→ **Exercise task**
Reproduce the records word for word, from the very start down through the line that contains "Action: (50, 108)", including that line and nothing after it.

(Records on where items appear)
•••

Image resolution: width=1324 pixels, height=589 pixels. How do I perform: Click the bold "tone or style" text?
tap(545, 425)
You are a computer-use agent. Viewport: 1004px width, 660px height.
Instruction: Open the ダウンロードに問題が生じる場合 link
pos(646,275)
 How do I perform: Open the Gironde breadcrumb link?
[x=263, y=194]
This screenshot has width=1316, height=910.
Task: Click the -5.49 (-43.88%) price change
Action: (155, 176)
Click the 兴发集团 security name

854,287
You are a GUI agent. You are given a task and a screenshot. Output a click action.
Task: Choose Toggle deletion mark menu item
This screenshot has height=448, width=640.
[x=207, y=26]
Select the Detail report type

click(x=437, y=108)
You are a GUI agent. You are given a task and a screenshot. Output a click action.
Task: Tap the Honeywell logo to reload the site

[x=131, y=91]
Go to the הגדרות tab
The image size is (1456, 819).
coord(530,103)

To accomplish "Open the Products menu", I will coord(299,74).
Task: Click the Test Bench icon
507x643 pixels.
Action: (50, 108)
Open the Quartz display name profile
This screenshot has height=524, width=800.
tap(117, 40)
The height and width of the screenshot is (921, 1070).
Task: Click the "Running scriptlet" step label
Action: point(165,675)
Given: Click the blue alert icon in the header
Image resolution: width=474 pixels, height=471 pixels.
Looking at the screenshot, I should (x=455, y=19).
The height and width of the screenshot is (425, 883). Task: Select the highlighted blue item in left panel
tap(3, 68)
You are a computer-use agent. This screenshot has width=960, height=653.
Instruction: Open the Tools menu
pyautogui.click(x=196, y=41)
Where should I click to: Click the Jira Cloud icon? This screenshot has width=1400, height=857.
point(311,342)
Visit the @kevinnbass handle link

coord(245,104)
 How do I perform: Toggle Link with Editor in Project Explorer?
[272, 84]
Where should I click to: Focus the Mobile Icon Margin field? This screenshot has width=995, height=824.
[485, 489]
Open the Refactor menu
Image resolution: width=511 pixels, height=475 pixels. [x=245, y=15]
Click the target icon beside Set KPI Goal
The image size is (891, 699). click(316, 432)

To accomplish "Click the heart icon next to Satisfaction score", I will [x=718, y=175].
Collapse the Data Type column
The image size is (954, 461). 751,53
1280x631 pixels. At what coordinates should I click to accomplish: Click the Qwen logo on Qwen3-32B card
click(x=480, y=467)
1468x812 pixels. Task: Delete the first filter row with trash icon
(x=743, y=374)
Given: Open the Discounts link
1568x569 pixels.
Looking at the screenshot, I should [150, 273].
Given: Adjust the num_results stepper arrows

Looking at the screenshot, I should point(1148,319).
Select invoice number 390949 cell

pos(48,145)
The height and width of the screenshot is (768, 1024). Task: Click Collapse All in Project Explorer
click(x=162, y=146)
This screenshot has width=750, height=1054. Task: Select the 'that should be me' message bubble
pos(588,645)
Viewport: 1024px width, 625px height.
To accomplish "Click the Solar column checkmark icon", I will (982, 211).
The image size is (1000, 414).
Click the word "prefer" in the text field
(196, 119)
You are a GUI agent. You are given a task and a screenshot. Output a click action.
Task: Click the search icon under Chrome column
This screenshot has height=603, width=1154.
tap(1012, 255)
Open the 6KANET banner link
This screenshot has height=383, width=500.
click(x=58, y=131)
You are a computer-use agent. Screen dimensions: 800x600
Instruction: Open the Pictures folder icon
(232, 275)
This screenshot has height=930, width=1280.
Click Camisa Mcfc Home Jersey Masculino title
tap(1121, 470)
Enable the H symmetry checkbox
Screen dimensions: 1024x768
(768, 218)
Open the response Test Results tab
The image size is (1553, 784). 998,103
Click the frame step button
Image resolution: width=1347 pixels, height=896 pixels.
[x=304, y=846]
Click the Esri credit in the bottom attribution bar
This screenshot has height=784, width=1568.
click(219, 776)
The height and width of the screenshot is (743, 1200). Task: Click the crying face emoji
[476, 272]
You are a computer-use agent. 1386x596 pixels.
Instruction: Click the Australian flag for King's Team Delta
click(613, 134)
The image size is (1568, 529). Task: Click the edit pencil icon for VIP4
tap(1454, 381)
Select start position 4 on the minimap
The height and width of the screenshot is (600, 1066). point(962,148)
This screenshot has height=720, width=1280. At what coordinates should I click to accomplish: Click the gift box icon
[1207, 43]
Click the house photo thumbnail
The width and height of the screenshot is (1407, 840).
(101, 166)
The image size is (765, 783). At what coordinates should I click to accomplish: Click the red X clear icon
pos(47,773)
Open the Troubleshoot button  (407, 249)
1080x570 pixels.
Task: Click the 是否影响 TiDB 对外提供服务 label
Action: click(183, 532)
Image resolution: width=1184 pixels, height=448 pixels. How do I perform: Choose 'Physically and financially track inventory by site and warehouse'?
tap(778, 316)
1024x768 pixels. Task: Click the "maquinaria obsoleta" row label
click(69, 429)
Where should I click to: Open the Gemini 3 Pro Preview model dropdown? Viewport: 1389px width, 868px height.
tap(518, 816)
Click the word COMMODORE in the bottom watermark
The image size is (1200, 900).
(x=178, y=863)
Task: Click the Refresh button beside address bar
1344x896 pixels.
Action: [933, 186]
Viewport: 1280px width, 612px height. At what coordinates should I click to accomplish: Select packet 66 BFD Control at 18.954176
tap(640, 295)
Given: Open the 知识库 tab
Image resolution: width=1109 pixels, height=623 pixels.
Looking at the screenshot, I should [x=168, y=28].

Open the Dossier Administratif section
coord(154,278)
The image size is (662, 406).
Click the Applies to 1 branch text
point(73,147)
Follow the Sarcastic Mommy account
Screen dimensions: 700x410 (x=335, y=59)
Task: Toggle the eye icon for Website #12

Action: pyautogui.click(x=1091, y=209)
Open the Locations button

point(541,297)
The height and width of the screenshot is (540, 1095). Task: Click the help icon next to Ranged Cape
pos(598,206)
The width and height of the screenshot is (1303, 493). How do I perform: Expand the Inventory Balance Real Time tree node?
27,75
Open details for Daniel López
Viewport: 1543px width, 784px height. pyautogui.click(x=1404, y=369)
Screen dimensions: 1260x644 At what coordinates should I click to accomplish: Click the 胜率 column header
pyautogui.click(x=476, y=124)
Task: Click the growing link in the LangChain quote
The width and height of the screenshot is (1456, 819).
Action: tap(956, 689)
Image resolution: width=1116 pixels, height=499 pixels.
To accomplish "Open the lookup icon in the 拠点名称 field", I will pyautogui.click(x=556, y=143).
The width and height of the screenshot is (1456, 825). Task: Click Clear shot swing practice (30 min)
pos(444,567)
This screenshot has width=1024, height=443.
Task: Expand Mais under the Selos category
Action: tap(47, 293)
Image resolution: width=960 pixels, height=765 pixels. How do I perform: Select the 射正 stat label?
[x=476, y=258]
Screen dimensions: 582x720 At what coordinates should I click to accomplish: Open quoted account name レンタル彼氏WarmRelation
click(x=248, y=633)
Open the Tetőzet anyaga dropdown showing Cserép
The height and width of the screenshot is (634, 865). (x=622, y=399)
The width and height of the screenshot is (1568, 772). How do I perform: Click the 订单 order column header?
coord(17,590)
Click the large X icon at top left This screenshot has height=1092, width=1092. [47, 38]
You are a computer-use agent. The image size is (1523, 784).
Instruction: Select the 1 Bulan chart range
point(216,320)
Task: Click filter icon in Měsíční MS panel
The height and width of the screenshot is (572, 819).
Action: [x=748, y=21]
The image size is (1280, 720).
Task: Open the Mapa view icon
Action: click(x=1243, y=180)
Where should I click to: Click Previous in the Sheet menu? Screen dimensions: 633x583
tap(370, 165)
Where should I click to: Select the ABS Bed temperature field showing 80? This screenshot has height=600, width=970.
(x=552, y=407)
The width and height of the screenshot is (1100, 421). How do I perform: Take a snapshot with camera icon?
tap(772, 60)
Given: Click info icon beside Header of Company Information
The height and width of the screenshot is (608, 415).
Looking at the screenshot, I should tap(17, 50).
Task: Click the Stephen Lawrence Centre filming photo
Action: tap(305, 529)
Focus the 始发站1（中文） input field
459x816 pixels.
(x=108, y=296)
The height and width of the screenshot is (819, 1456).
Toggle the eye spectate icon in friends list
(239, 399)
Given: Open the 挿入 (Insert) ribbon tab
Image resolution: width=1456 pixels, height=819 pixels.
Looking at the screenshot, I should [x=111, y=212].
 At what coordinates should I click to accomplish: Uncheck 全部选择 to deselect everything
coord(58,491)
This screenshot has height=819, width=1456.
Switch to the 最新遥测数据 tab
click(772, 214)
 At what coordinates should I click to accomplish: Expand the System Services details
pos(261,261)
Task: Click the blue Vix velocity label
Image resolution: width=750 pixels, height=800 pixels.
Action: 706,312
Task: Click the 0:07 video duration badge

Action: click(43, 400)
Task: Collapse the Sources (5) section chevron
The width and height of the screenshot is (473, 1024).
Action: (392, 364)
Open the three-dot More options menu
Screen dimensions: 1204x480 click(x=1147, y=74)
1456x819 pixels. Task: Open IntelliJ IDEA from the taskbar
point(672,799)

•••

→ **Solution for this task**
Image resolution: width=1324 pixels, height=589 pixels. How do I perform: Click the bold "tone or style" text?
tap(545, 425)
You are a computer-use agent. Viewport: 1004px width, 660px height.
Instruction: Open the ダウンロードに問題が生じる場合 link
pos(646,275)
 How do I perform: Open the Gironde breadcrumb link?
[x=263, y=194]
This screenshot has width=1316, height=910.
Task: Click the -5.49 (-43.88%) price change
Action: (155, 176)
Click the 兴发集团 security name

854,287
You are a GUI agent. You are given a task and a screenshot. Output a click action.
Task: Choose Toggle deletion mark menu item
This screenshot has height=448, width=640.
[x=207, y=26]
Select the Detail report type

click(x=437, y=108)
You are a GUI agent. You are given a task and a screenshot. Output a click action.
Task: Tap the Honeywell logo to reload the site

[x=131, y=91]
Go to the הגדרות tab
The image size is (1456, 819).
coord(530,103)

To accomplish "Open the Products menu", I will coord(299,74).
Task: Click the Test Bench icon
507x643 pixels.
Action: (50, 108)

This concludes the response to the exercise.